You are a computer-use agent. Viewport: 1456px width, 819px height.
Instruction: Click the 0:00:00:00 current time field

= = =

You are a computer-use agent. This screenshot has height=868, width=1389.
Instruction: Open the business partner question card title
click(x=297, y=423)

= = =

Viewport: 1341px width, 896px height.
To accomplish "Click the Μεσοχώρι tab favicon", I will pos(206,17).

= = =

## Work item
Which lines above run from the one containing "You are a computer-use agent. Viewport: 1456px" down to the one containing "Instruction: Click the"? Repeat exactly those, both ends included, and nothing else.

## Written reply
You are a computer-use agent. Viewport: 1456px width, 819px height.
Instruction: Click the 0:00:00:00 current time field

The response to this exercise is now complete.